>> BEGIN
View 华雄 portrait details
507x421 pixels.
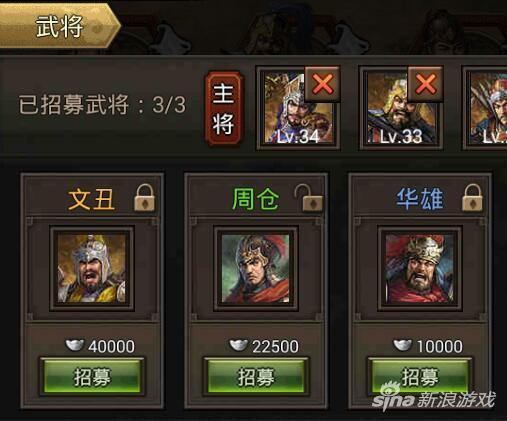419,269
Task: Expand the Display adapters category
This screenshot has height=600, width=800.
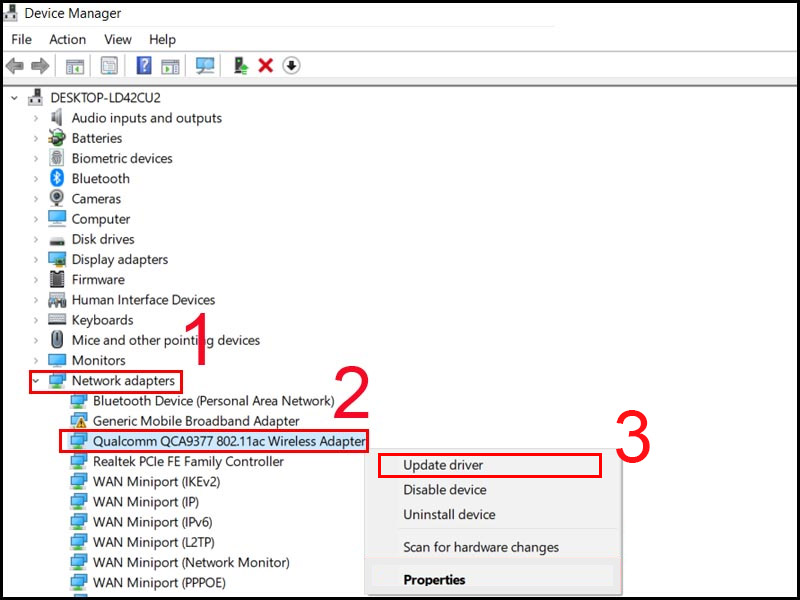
>> END
Task directions => Retype each line of the items above without changing anything, and leave the pictures out of your answer.

Solution below =>
View 华雄 portrait details
507x421 pixels.
419,269
Task: Expand the Display adapters category
This screenshot has height=600, width=800.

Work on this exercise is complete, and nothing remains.